-------- Excerpted text

01 Dec Mission Completed
Blog by Stijn Reijnders (photo by Jan Arsenovic)
On the 9th of November, Abby Waysdorf successfully defended her dissertation. She did a great job. She was very gentle, eloquent and to-the-point in answering the questions raised by the committee members Matt Hills, Cornel Sandvoss, Rebecca Williams, Eggo Mueller, Koen van Eijck and Jeroen Jansz.
Most questions touched upon the conceptual level of Abby’s dissertation. For example, questions were raised concerning the concept of the ironical imagination (“is there imagination without irony in the case of film tourism?”) and the hyperdiegetic mode of the film tourist experience (“can you understand the hyperdiegetic without having analyzed the diegetic”?). In addition, we discussed the pros and cons of the well-known metaphor of “media pilgrimage”, of which Abby is rather sceptical. According to her, the notion of “media pilgrimage” is mainly suitable as an emic concept – when used in the field by respondents. Another debate touched upon the usefulness of the somewhat restricted concept of “film tourism” in an age of multi-media and media convergence.
For me this was a very special moment, as Abby is the first PhD student to receive her doctorate under my supervision. On a more personal level, I was also touched by the idea that only two months earlier, my father – who is an emeritus professor specialized in ecology and management of marine mammals – guided his final PhD student through the same academic ritual. The topic, however, somewhat differed: Sophie Brasseur’s dissertation was entitled “Seals in motion. How movements drive population development of harbour seals and grey seals in the North Sea”. As far as I understood, these seals were not driven by imaginations and story worlds – though I guess one never knows for sure.

----------------
-------- Raw records

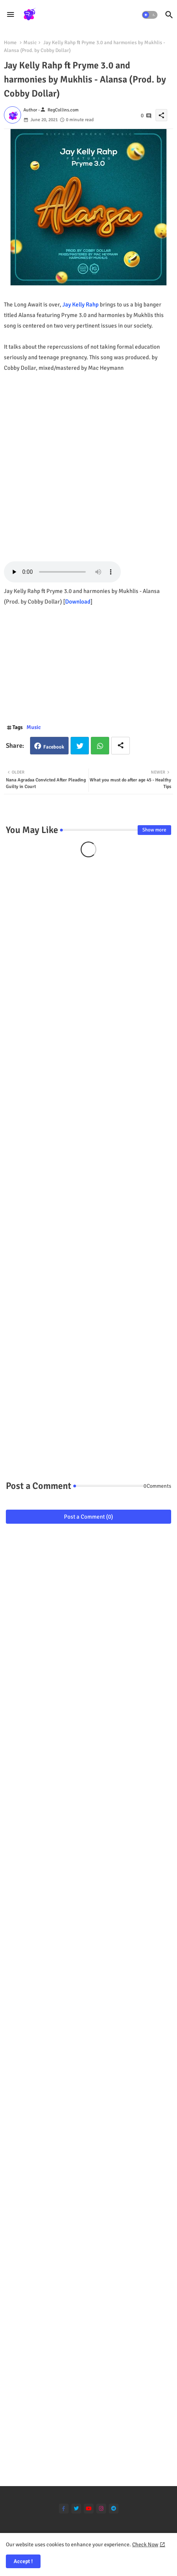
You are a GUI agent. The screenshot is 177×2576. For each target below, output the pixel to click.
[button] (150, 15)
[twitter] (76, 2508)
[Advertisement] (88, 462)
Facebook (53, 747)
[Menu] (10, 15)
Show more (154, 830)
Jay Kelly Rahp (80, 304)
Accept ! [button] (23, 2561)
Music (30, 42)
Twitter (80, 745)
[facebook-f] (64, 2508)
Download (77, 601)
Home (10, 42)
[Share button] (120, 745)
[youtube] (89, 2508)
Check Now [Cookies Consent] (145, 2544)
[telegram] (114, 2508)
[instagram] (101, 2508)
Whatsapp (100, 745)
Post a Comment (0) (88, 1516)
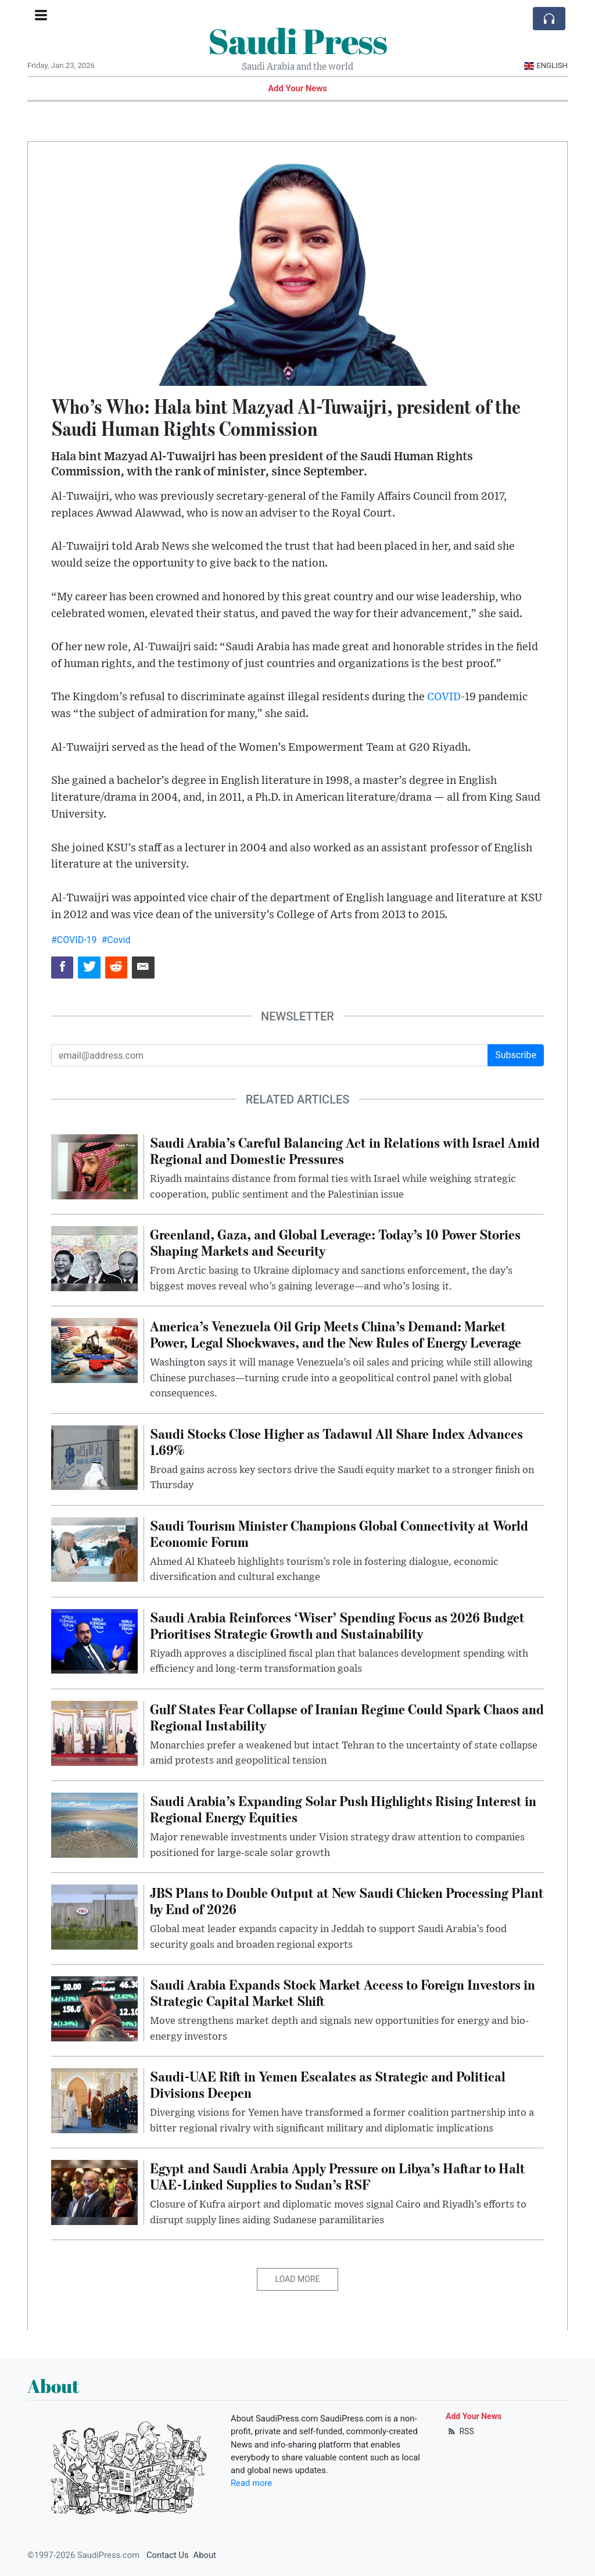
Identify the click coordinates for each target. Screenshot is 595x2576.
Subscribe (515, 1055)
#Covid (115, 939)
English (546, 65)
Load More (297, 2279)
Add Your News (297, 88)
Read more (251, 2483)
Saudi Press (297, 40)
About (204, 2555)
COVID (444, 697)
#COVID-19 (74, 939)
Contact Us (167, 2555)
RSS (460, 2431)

----------------
-------- Raw records

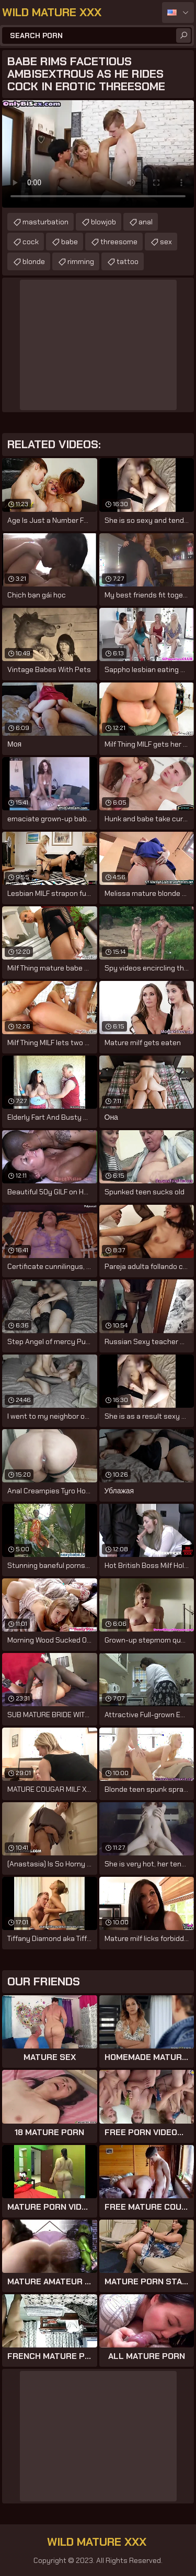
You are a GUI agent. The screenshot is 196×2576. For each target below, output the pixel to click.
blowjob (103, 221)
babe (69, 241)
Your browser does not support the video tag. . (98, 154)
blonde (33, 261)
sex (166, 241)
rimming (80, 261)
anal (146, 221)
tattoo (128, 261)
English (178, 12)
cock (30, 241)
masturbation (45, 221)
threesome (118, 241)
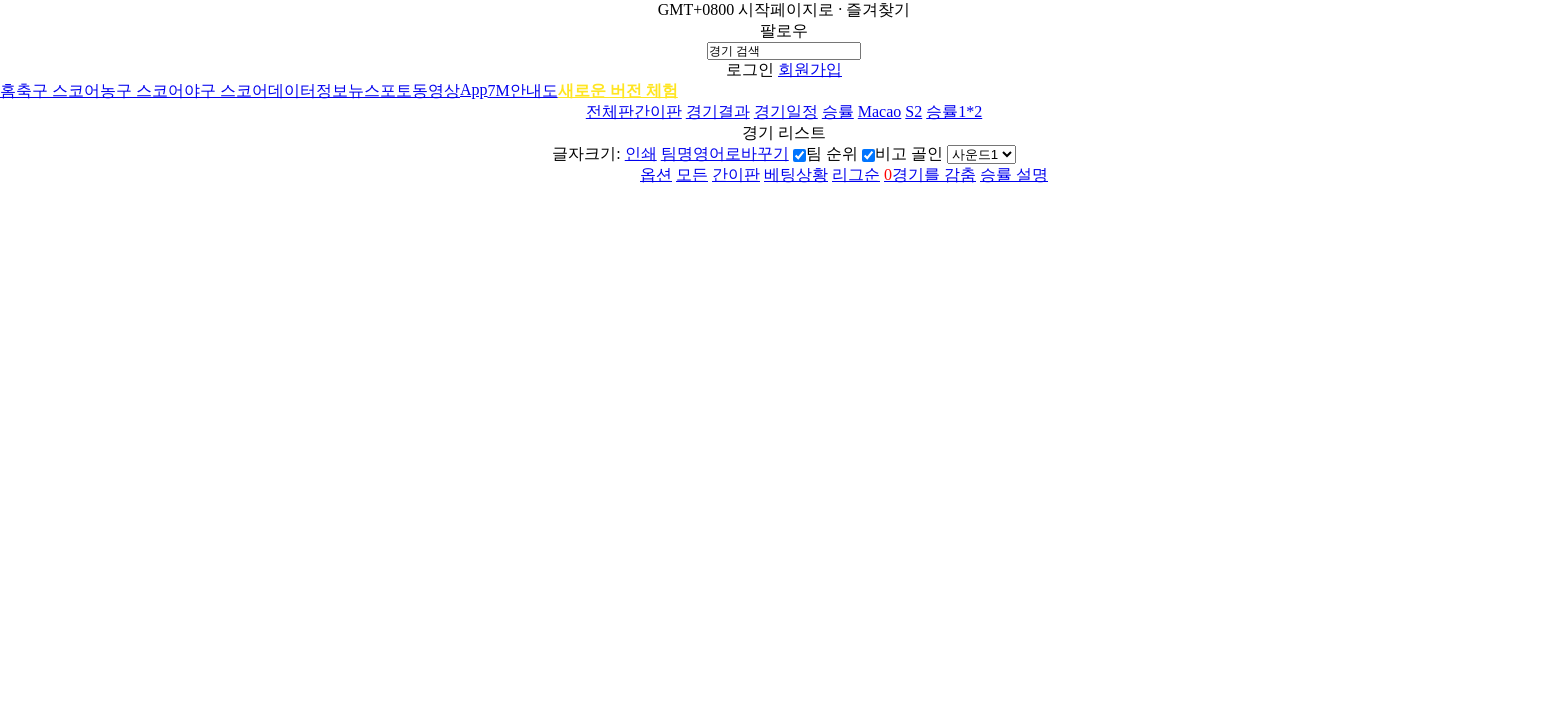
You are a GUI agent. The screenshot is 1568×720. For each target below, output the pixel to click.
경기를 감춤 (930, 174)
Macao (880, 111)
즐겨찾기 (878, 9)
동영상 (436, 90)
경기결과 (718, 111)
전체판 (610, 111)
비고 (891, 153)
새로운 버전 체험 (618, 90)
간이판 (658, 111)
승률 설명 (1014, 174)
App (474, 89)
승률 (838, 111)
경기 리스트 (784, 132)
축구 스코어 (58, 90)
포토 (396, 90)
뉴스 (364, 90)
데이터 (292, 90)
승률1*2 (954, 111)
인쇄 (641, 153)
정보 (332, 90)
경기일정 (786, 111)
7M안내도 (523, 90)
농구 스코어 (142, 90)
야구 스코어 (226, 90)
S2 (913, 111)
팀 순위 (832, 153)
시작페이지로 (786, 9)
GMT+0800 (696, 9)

----------------

In the blog post about the dissertation defense, what was the title of Sophie Brasseur's dissertation?

Task result: "Seals in motion. How movements drive population development of harbour seals and grey seals in the North Sea"